Po Rosji to tu był raj na ziemi. Widzisz pan, pełno tu książek. Mieliśmy bibliotekę. Sprowadzaliśmy z Polski. Więc co pan chce wiedzieć? – pytał zmęczony chorobą 85-letni gospodarz, gdy odwiedziłem go w jego porośniętym zielenią domu w Aruszy. Na ścianie polska flaga, za oknem głośno brzęczały owady. 


Exodus


Był dzieckiem, gdy wywieźli ich na Syberię. Ponad rok w łagrze. Mama Stanisława, babcia Janina. Dziadek i ojciec nie przeżyli. – Przemyśl... stamtąd pochodziliśmy. Ruskie przyszli dziesiątego lutego czterdziestego roku. Wszystkie my jeszcze spali.
– Co wam zarzucili?
– Że my wykorzystywali ludzi. Kułaki. Bogacze. Bo kto pracował u siebie, to ruskie to na swoje obracali. Wzięli nas w nocy na stację, do wagonów bydlęcych. Zaplombowali i dawaj. Miesiąc prawie na Syberię. Wioska Wisłany. 
Starszy pan wolno składał słowa. Głośne tykanie zegara. Upływ czasu... 
– Przywieźli, wrzucili do baraków. Drzewo było, piec był. „Róbcie sobie, co chcecie” –powiedzieli. Wyżywienie takie byle jakie. Jak ktoś z Polski miał ubrania, to wymieniał na chleb. Nie można było wyżyć z tego, co dawali. Na zewnątrz nie wypuszczali. „Zakluczeni” – mówili. – Na posiołku był komendant. On kontrolował nas wszystkie.

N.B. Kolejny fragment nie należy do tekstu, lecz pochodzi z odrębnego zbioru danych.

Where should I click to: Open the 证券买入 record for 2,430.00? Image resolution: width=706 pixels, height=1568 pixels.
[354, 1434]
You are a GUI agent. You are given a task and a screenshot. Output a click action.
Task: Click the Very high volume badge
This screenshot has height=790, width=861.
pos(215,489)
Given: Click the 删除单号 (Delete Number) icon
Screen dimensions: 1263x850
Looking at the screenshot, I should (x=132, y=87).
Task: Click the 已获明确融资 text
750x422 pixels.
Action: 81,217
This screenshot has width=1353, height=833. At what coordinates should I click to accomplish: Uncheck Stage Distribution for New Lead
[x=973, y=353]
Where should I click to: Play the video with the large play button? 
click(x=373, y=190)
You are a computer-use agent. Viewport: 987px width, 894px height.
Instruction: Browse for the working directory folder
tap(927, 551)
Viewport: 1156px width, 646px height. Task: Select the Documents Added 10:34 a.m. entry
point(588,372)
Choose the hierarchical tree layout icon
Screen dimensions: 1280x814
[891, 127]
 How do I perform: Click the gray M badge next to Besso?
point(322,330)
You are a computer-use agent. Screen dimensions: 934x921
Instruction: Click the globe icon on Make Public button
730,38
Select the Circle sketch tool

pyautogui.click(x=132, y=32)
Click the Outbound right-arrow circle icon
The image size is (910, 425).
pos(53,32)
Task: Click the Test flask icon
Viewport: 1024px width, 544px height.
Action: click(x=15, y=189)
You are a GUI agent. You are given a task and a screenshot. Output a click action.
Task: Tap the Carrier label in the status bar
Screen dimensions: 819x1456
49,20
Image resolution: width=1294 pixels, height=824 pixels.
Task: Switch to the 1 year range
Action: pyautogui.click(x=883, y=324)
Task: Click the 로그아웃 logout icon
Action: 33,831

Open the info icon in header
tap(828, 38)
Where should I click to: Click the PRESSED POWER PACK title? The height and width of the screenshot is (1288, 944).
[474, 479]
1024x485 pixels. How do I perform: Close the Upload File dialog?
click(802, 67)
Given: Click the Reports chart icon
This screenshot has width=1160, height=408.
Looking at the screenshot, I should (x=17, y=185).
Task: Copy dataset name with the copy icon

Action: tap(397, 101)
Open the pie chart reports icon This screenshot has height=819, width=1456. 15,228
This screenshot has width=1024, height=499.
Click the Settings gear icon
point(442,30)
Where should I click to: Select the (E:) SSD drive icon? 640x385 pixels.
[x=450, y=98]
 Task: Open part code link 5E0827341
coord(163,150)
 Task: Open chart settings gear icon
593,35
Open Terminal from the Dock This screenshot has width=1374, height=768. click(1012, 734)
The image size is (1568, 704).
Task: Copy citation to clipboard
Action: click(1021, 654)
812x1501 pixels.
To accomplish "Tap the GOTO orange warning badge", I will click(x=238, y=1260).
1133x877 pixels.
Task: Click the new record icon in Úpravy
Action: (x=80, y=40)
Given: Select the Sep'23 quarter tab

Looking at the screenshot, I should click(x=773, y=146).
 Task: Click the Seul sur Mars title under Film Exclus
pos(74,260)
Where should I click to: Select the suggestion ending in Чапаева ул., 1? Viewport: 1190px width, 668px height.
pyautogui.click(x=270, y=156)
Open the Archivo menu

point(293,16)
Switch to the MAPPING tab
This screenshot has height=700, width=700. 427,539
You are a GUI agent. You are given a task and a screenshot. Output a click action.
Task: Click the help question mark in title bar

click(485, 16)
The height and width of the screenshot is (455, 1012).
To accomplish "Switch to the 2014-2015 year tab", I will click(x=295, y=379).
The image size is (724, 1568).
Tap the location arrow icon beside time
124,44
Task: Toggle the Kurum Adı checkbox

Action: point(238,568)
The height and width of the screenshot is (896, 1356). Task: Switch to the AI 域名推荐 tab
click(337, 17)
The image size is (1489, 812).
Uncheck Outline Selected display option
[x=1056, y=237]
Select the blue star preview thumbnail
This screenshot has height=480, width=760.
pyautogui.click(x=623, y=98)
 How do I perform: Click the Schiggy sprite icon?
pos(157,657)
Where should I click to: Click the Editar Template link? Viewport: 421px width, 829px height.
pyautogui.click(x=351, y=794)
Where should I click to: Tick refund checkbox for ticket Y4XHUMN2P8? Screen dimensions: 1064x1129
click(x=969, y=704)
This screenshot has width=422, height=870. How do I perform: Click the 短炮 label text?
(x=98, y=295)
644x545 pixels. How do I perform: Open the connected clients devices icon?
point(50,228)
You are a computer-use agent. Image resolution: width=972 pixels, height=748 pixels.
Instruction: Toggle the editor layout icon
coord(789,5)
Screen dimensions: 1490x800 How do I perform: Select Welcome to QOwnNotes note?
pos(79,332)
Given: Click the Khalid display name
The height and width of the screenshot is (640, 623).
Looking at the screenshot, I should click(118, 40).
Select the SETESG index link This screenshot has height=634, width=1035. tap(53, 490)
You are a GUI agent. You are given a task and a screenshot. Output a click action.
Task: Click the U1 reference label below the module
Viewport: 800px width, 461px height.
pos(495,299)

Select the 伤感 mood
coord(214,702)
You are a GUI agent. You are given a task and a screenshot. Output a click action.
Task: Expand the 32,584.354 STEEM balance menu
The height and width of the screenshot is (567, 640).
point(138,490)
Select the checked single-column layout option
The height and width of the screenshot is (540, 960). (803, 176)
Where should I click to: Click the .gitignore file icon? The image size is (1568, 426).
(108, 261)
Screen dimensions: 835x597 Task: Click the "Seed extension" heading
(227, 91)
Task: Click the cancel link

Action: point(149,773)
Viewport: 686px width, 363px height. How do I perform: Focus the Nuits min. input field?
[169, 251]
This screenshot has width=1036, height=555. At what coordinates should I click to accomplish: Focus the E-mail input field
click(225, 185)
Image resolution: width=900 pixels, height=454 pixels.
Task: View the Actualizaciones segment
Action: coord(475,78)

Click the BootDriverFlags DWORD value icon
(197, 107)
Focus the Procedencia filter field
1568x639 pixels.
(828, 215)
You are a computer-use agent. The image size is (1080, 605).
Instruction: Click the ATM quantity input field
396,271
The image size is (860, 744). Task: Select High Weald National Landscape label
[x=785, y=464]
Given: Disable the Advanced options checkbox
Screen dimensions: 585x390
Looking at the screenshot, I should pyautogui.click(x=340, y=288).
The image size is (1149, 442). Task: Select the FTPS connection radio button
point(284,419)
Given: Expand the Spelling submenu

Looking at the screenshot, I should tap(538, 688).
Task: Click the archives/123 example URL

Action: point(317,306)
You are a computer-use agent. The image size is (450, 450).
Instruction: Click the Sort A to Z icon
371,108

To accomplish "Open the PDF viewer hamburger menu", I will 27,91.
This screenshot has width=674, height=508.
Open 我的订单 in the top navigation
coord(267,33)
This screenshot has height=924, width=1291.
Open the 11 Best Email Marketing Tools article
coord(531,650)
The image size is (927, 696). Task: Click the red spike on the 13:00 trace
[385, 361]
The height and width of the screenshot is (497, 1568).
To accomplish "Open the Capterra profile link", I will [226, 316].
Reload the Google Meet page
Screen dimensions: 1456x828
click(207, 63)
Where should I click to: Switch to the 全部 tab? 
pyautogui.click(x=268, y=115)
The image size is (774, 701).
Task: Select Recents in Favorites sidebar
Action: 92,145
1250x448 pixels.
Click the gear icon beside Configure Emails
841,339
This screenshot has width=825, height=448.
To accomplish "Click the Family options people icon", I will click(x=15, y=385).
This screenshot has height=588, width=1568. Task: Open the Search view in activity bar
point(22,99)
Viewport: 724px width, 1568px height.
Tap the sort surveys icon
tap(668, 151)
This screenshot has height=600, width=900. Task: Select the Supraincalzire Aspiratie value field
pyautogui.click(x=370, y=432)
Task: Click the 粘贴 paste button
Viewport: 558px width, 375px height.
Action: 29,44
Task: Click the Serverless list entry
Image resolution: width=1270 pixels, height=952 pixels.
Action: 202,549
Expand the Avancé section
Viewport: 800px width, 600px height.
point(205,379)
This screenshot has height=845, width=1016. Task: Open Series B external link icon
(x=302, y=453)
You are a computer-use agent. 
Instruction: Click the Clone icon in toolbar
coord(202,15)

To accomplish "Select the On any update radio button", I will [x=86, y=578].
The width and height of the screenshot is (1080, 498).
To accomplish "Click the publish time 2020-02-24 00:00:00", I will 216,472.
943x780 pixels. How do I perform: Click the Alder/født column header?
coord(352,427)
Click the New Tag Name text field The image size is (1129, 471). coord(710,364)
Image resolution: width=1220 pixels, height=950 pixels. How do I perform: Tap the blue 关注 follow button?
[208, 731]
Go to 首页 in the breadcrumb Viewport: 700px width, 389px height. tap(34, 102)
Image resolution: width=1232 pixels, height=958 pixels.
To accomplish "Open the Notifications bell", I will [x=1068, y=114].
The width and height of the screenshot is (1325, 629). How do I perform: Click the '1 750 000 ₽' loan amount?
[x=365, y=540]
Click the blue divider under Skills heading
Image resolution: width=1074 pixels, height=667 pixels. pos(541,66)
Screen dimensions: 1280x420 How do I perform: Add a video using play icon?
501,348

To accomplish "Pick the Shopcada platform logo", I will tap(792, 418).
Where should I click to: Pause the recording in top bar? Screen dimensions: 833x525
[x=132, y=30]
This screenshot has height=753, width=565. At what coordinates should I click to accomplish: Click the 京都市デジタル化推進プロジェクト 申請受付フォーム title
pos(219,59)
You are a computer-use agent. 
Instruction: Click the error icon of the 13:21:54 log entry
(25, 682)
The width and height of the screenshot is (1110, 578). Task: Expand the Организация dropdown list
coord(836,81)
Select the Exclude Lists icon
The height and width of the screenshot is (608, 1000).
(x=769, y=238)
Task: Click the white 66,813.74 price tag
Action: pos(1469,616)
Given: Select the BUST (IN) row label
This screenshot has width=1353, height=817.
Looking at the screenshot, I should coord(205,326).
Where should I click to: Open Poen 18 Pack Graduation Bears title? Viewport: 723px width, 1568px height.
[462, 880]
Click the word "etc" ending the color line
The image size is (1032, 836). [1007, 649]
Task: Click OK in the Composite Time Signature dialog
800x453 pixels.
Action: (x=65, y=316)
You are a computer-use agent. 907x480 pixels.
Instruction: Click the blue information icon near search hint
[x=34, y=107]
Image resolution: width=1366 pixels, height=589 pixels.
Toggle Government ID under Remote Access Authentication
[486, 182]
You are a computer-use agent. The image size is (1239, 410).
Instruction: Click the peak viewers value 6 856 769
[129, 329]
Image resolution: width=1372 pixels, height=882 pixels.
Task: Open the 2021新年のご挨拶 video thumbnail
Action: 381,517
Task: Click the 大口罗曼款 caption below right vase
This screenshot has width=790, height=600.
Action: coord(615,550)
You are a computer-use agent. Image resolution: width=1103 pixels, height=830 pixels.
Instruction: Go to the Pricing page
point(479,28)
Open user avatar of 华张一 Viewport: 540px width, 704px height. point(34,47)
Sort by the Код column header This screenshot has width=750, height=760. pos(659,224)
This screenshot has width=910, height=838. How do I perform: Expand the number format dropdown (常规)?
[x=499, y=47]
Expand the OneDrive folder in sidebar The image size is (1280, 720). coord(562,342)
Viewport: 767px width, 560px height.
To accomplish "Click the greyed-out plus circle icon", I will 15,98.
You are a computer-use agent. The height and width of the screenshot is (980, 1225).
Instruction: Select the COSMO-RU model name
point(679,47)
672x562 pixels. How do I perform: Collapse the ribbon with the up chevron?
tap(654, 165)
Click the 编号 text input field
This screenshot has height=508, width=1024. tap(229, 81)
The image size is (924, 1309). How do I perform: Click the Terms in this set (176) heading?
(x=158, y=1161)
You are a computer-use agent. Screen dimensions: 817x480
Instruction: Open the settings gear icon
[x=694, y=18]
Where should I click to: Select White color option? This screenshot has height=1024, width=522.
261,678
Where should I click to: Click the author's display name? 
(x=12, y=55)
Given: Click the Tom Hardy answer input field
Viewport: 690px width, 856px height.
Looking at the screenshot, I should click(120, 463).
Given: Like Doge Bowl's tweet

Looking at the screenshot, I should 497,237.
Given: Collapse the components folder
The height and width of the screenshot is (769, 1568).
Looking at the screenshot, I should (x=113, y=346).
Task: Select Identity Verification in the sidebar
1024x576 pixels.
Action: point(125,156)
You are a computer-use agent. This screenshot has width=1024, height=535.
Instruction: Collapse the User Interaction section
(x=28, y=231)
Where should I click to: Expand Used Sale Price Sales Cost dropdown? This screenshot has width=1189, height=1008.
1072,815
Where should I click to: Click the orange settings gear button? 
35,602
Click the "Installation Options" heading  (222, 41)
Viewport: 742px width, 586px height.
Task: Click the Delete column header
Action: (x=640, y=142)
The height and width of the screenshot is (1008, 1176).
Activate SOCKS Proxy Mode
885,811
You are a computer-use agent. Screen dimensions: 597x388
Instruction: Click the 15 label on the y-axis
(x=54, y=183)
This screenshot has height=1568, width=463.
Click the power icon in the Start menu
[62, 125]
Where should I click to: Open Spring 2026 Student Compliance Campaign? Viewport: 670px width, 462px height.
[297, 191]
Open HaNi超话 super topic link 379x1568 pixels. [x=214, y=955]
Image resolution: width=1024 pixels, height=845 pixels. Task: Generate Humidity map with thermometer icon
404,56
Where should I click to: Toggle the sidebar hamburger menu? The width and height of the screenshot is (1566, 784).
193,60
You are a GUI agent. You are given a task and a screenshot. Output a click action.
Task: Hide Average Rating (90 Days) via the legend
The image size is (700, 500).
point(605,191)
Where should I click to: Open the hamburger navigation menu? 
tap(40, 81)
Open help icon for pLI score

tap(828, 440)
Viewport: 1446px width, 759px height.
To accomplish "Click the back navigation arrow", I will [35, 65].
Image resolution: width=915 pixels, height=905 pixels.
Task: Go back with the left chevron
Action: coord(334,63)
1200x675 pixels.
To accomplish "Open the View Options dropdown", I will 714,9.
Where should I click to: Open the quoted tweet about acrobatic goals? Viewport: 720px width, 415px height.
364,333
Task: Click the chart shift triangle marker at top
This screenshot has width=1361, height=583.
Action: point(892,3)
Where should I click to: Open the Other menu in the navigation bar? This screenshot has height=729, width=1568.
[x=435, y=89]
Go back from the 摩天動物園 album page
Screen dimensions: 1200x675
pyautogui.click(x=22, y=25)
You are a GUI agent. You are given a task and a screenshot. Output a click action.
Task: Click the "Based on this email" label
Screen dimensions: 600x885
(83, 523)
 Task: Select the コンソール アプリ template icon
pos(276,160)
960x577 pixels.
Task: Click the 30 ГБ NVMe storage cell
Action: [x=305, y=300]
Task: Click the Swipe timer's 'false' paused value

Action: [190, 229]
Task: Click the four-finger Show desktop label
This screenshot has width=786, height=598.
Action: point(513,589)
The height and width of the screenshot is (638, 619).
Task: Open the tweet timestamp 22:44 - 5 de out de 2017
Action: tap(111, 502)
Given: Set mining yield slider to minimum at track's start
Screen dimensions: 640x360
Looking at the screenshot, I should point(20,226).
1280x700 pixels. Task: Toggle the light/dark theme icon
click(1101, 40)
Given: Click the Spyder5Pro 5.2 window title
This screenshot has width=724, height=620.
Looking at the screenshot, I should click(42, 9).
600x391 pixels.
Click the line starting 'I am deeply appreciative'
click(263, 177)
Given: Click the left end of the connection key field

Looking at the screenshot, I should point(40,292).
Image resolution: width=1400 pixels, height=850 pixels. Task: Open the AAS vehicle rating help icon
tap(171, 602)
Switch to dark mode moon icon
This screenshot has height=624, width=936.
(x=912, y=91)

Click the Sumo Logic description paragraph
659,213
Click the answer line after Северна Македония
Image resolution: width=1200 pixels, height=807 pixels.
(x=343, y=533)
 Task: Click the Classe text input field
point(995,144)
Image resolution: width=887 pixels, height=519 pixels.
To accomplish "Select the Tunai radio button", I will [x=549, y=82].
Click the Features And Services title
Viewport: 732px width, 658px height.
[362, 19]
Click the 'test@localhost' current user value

Katorga trwała do czasu, gdy Niemcy zaatakowali Rosję (20 czerwca 1941). Polski rząd na uchodźstwie uzyskał wtedy zgodę na stworzenie polskiej armii na terenie ZSRR (układ Sikorski–Majski, 30 lipca 1941). – Jak już się dogadali z rządem Sikorskiego, to ustalili: „Jesteście wolni obywatele. Możecie wyjeżdżać, gdzie chcecie”. Wojsko się zaczęło. Generał zaczął zbierać wszystkich. Nie pamiętam... – panu Edwardowi głos się łamie. 
W 1942 r. dochodzi do zerwania stosunków dyplomatycznych z Sowietami, w wyniku odkrycia grobów zamordowanych polskich oficerów w Katyniu i Miednoje.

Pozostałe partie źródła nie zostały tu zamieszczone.